Ieri il patron Roberto Benasciutti ha lasciato il Paolo Mazza senza passare dalla sala stampa, ritenendo probabilmente di aver già detto abbastanza negli ultimi giorni, domenica scorsa in particolare quando ha lanciato l’allarme sulla sua solitudine a capo della Spal. Di fatto è stata questa mossa, probabilmente tardiva, a incoraggiare una sorta di risposta da parte dei giocatori come detto anche da Marchini. E ora gli interrogativi si sprecano. Che succederà? Chi interverrà? Come si comporterà la squadra da qui al termine del campionato? Su quest’ultimo punto l’esperienza dell’anno scorso insegna: Sassarini, come il suo predecessore Vecchi, ormai non può che accompagnare la squadra fino a fine stagione, puntando tutto sull’orgoglio dei giocatori e lavorando sulla loro psiche. Anche se è quantomeno curioso rilevare come l’allenatore, così come Braiati, sia rimasto fuori dall’inquadratura mentre Marchini leggeva le righe preparate assieme ai compagni. Va comunque da sé che – a meno di sorprese che non si vedono dietro l’angolo – anche in caso di raggiungimento dei playoff (o addirittura della promozione) ci sarà gran poco da festeggiare.

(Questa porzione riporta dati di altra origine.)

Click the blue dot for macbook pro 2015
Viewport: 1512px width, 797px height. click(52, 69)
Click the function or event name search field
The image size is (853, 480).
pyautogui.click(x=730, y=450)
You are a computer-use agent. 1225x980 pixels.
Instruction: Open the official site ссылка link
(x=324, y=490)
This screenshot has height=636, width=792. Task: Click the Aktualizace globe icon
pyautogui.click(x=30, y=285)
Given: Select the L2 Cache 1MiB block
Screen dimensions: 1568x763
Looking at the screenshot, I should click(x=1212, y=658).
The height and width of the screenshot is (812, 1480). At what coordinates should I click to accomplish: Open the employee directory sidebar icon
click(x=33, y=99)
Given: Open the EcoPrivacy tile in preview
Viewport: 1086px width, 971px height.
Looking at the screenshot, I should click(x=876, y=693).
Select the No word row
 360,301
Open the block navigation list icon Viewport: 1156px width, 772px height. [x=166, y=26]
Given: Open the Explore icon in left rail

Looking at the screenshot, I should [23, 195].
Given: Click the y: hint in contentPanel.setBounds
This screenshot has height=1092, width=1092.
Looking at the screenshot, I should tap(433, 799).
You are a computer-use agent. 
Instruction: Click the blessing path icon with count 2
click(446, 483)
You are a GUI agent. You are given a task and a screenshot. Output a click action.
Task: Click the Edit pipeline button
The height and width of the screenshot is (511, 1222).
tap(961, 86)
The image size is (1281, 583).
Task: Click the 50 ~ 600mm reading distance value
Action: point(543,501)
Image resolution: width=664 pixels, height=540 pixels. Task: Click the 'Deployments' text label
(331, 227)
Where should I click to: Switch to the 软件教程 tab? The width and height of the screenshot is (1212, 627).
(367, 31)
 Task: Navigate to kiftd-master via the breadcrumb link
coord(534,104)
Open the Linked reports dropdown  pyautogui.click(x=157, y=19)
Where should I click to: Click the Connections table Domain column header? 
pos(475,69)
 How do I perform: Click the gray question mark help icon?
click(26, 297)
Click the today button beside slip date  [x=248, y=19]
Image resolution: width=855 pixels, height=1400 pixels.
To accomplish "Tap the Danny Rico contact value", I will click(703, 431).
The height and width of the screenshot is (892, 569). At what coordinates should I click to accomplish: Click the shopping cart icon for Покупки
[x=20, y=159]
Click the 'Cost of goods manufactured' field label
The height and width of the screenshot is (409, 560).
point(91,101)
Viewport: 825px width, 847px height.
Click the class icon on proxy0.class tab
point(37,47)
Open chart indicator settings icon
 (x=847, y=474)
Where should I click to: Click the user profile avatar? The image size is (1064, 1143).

Le crisi di Spal 1907 e Real Spal hanno diversi punti in comune e un unico comune denominatore: la Spal – a prescindere da prefissi e suffissi – è ormai una realtà che interessa a pochi. E a quei pochi a cui interessa mancano i soldi per garantirle un presente sereno e un futuro di speranza. Butelli e Benasciutti sono persone molto diverse con storie molto diverse, ma possono lamentare lo stesso problema: la sopravvalutazione delle risorse cittadine per il supporto della sua principale squadra di calcio. L’amara verità è che oggi la Spal non è affatto appetibile come potremmo pensare. È una squadra di quinta serie con un passato glorioso e con un futuro tremendamente incerto, in un epoca in cui le risorse economiche vanno restringendosi e in cui gli imprenditori non intendono più accollarsi grossi rischi. Le attribuiamo un enorme valore affettivo, ma nelle mani di un qualunque commercialista ignaro della sua storia, varrebbe come tante altre piccole società di provincia che partecipano alla serie D. Ed è forse questo l’errore principale dell’attuale patron: farsi tradire dall’ottica dell’innamorato di Spal e credere che l’appeal dell’ovetto potesse essere lo stesso di venti o trenta anni fa. E che il suo prezzo, in grezzi termini monetari, fosse quello di una realtà di successo. Spiace dirlo, ma non è così. E ora Ferrara diverrà, di nuovo e a meno di interventi decisivi, tappa di uomini d’affari avventurosi e speculatori desiderosi di farsi belli col nome della “gloriosa Spal”. Accostare imprenditori di spicco come Massimo Zanetti o Diego Della Valle alla Spal in questo momento sembra solo utile ad alimentare fantasiose aspettative di una tifoseria ormai mortificata da troppi anni di delusioni e di gestioni totalmente deficitarie.